Personalization sets their buying experience apart, particularly in e-commerce. Using a CDP for personalization can help by creating unified customer profiles based on data they’ve willingly shared and creating custom experiences based on previous behaviors.
Amazon’s really good at this. A little while ago, I needed a coffee maker. I popped “coffee makers” in the search bar and set the filters for a couple of different reputable brands and adjusted a desired price range. After some browsing, I picked one and bought it. Easy.

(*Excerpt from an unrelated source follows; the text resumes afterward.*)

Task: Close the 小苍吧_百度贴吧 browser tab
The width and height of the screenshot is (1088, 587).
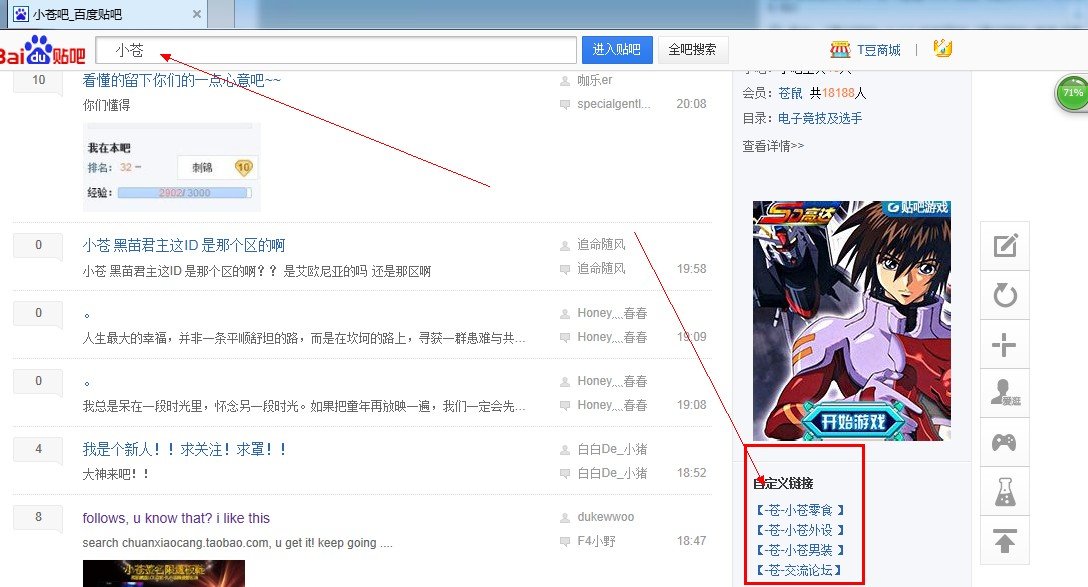Action: [197, 14]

Using my freely offered and stored customer data, Amazon tailored the products it suggested based on my purchase. I soon saw recommendations for coffee grinders from the same brand as the coffee maker, then coffee accessories. It got to the point that I could’ve opened my own coffee bar with Amazon’s recommendations — all from data derived from my purchase and search entries.

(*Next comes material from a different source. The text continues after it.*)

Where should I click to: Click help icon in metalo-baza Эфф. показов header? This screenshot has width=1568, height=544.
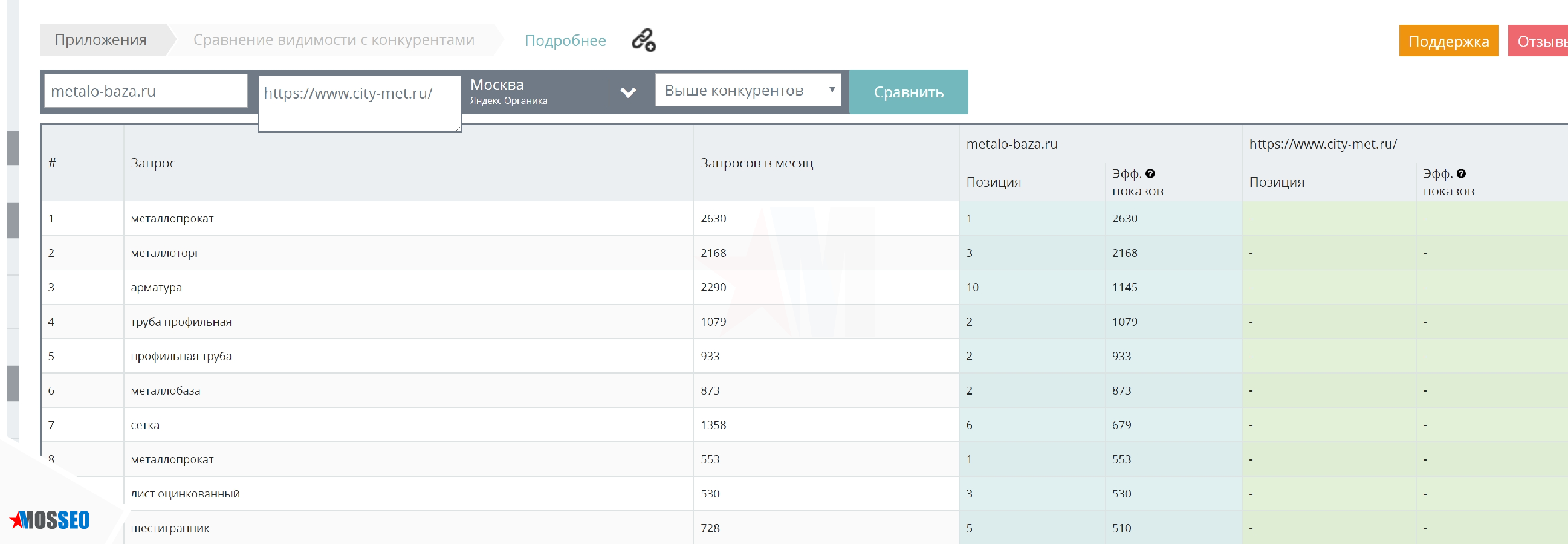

You can use this example and apply it to any e-commerce experience. The fact remains that customer data organized and stored in a CDP can be better used to create a finely tailored e-commerce experience, making online shopping even easier than it already is.
A report from Janrain tells us that 77% of people would trust businesses more if they explained exactly how they used customer data. Pretty fair. There have been enough data-breach horror stories in the last 20 years to give even the most trusting folks pause when it comes to their data bopping around the web.
A crucial part of using personalization to enhance customer experience is making sure that customer data is secure. You’re protecting them, and you’re protecting yourself. So, how does a CDP protect customer data?
We’ve talked about unified customer data profiles already, and the longer a CDP has collected data on an individual, the richer those profiles become. Furthermore, because a CDP works largely with first-party data, the customer profile only consists of data freely given.
A CDP can also act as a centralized customer data command center. Without that central location, it’s much more likely for data transmitted between disparate systems to slip through the cracks and risk exposure, loss, and theft. Storing it in one secure location, a CDP has privacy and data security top of mind, right out of the box.
Personalization is the present and future of successful marketing. People are inundated with choices and have come to expect organizations to make the effort to get to know them. A successfully implemented CDP has the power to ensure customer data privacy and make communication more personal by tailoring the learning and purchasing experience.
When you use a CDP for customer data storage, you have a world of options. With accurate, holistic customer profiles, you can make marketing decisions based on hard data. What’s more, as that well of data gets deeper, those decisions can evolve with customer behaviors, and all of it stays secure.